*** Opening of Records shown ***

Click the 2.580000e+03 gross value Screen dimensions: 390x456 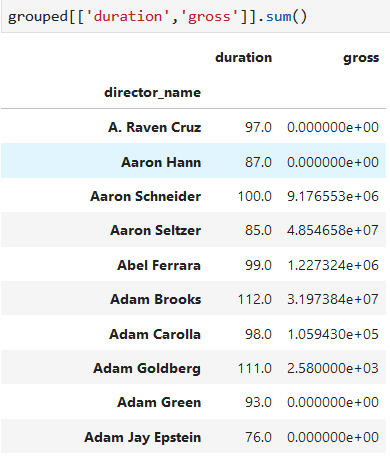click(333, 368)

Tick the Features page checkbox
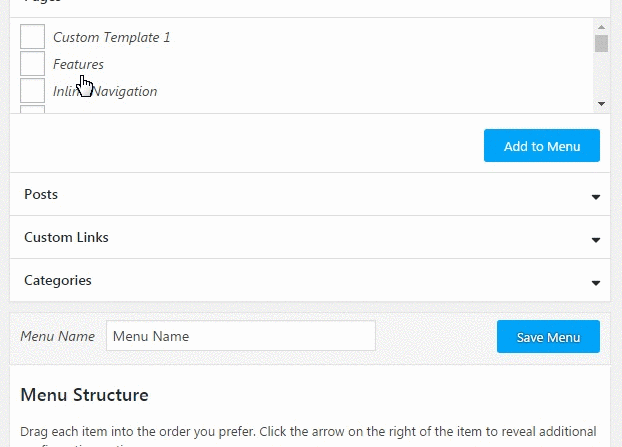point(33,63)
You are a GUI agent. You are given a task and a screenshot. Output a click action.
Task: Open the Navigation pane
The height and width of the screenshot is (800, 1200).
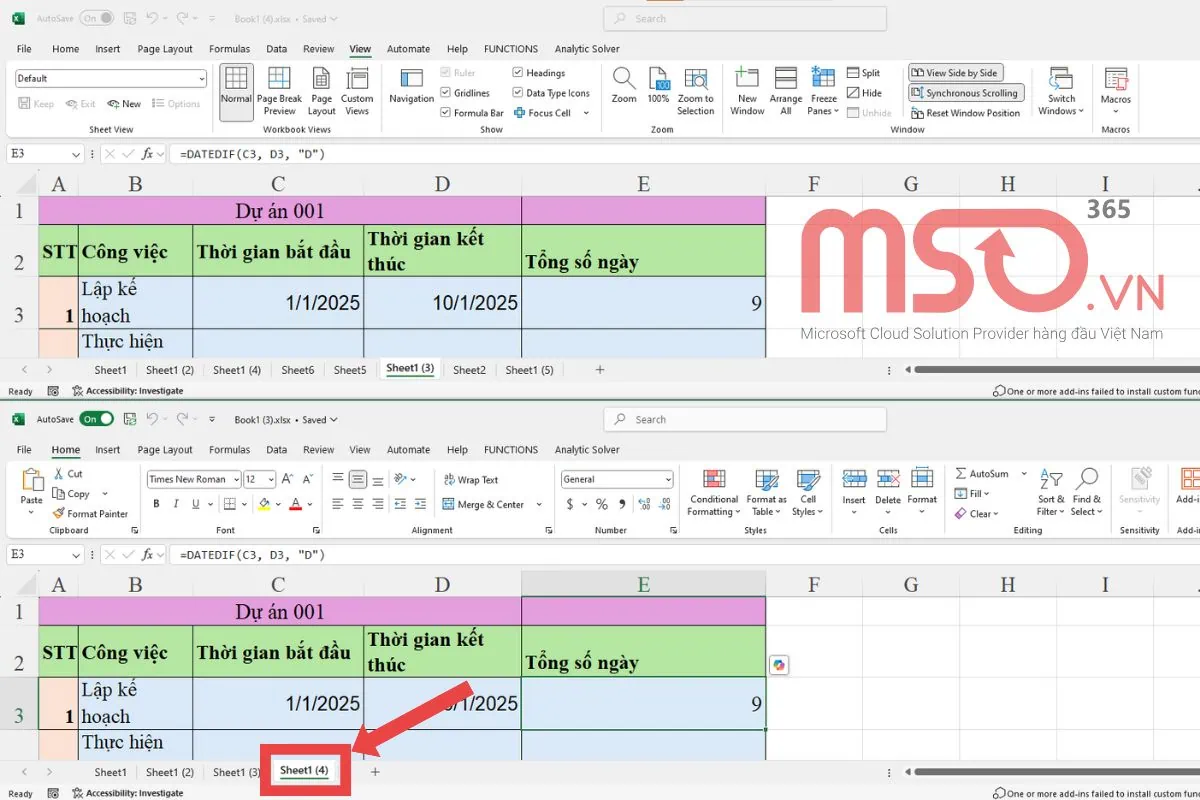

*** Close of Records shown ***

▸ **What to produce**
Pictures stay out of the copy. Reproduce exactly the lines from the one containing "Task: Open the Navigation pane" through the last line of the records above, both included.

▸ **Result of the exercise**
Task: Open the Navigation pane
The height and width of the screenshot is (800, 1200).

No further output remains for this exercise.